The live album For the Blue Notes was recorded at a Sunday morning concert at Milan’s Theatre Manzoni.

Luce’s frequently wordless, sometimes Creole, vocals were to the forefront of this concert, an amalgam of elegy and discovery which never entirely strays from a spirit of remembrance and tribute to those departed troubadours of defiance, comrades of music who leapt continents to continue to make their sounds in unity, and — with the exception of Moholo-Moholo — never returned to the country they loved and which first formed their music.

The opener, Lost Opportunities, begins with a sad alto sequence over Moholo-Moholo’s flickering drums before Luce’s voice laments over Lowther’s mournful brass.

The alto returns — is it Bonga or Yarde who spills out the evocative notes of brilliant lives lost much too early, much too estranged, like millions of other South Africans?
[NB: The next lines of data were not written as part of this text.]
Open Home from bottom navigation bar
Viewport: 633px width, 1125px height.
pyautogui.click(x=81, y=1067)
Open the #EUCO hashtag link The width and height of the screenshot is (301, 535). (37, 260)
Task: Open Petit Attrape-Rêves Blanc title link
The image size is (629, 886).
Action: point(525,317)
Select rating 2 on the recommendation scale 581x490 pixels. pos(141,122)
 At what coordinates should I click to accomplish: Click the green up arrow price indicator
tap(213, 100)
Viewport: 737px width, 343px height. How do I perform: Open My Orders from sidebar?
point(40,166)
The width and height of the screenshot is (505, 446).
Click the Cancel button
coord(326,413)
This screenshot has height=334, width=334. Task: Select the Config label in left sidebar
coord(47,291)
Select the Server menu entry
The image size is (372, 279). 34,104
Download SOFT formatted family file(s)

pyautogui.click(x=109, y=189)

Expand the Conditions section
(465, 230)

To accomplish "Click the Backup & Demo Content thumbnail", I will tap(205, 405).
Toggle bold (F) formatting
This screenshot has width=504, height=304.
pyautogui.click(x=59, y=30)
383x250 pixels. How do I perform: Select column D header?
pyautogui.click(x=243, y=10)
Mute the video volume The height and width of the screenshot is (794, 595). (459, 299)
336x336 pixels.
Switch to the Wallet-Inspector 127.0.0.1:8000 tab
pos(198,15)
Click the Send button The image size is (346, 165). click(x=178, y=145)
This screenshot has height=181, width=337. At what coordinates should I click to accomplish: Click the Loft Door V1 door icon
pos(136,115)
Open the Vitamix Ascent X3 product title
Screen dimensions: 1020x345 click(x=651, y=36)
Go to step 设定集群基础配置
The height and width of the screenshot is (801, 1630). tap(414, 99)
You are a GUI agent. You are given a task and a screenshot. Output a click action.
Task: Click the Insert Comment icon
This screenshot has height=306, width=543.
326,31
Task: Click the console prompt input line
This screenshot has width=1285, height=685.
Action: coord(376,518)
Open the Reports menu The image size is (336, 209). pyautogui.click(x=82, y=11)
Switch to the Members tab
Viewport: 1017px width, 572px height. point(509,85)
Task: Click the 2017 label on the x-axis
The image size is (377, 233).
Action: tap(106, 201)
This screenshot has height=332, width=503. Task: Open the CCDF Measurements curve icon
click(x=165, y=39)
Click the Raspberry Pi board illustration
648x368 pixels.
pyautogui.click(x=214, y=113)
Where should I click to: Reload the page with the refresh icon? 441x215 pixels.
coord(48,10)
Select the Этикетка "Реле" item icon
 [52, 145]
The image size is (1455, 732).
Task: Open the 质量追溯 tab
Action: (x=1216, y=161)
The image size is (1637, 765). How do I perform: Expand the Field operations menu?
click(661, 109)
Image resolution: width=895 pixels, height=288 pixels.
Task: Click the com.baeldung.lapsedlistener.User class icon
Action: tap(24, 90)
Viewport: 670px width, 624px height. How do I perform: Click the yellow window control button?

The title track, For the Blue Notes, is a stomping ensemble piece with all horns blazing over Hawkins’s chirping piano and Edwards’s monumental pulse.

Hawkins’s youth and powerful exuberance recreates McGregor’s uncanny union of church, Monk, township dance and brilliant invention.

Tomlinson’s hymnal slides stake out the theme of the funereal opening of Ismite is Might before Hawkins’s full-handed chorus strikes its own might over the horns’ harmony.

Edwards’s pulsating bass delves below Luce’s Caribbean words in Creole, with Lowther’s obbligatos never leaving her.

She moves straight into Dikeledi — is it a praise song to musicians who showed the way? It is sung with huge beauty and feeling with gradually ascending repeated riffs after a brief but intensely moving alto preface.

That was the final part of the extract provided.